Pixel coordinate grounding data:
◆ ◆ ◆ ◆ ◆ ◆ ◆
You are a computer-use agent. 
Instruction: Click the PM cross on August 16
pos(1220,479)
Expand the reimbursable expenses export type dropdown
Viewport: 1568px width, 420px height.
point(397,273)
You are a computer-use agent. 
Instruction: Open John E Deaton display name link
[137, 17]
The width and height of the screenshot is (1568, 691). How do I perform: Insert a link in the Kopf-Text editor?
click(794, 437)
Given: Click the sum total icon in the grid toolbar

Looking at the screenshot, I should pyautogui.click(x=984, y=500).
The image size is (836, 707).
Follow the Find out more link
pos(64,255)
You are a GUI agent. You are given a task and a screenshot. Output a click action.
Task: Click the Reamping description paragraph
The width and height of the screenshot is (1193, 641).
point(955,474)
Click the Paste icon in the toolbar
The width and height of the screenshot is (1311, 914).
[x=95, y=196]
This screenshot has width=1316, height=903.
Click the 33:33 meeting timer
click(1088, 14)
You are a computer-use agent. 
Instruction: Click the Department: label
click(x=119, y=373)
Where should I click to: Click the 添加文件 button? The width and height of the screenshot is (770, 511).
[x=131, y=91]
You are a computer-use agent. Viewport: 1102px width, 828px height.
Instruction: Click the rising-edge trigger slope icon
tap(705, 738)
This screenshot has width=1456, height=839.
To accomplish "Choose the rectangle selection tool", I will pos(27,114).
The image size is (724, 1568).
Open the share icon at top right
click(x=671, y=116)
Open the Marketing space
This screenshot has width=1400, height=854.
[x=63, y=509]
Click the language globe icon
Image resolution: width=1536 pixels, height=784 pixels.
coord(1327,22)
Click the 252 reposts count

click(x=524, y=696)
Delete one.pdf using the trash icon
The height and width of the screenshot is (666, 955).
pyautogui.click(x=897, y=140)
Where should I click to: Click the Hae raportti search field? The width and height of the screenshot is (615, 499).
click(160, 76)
◆ ◆ ◆ ◆ ◆ ◆ ◆
TASK DESCRIPTION: Return the entries above unchanged, starting at the first line and stopping after the line with "The image size is (724, 1568).".

RESULT FOR THIS TASK:
You are a computer-use agent. 
Instruction: Click the PM cross on August 16
pos(1220,479)
Expand the reimbursable expenses export type dropdown
Viewport: 1568px width, 420px height.
point(397,273)
You are a computer-use agent. 
Instruction: Open John E Deaton display name link
[137, 17]
The width and height of the screenshot is (1568, 691). How do I perform: Insert a link in the Kopf-Text editor?
click(794, 437)
Given: Click the sum total icon in the grid toolbar

Looking at the screenshot, I should pyautogui.click(x=984, y=500).
The image size is (836, 707).
Follow the Find out more link
pos(64,255)
You are a GUI agent. You are given a task and a screenshot. Output a click action.
Task: Click the Reamping description paragraph
The width and height of the screenshot is (1193, 641).
point(955,474)
Click the Paste icon in the toolbar
The width and height of the screenshot is (1311, 914).
[x=95, y=196]
This screenshot has width=1316, height=903.
Click the 33:33 meeting timer
click(1088, 14)
You are a computer-use agent. 
Instruction: Click the Department: label
click(x=119, y=373)
Where should I click to: Click the 添加文件 button? The width and height of the screenshot is (770, 511).
[x=131, y=91]
You are a computer-use agent. Viewport: 1102px width, 828px height.
Instruction: Click the rising-edge trigger slope icon
tap(705, 738)
This screenshot has width=1456, height=839.
To accomplish "Choose the rectangle selection tool", I will pos(27,114).
The image size is (724, 1568).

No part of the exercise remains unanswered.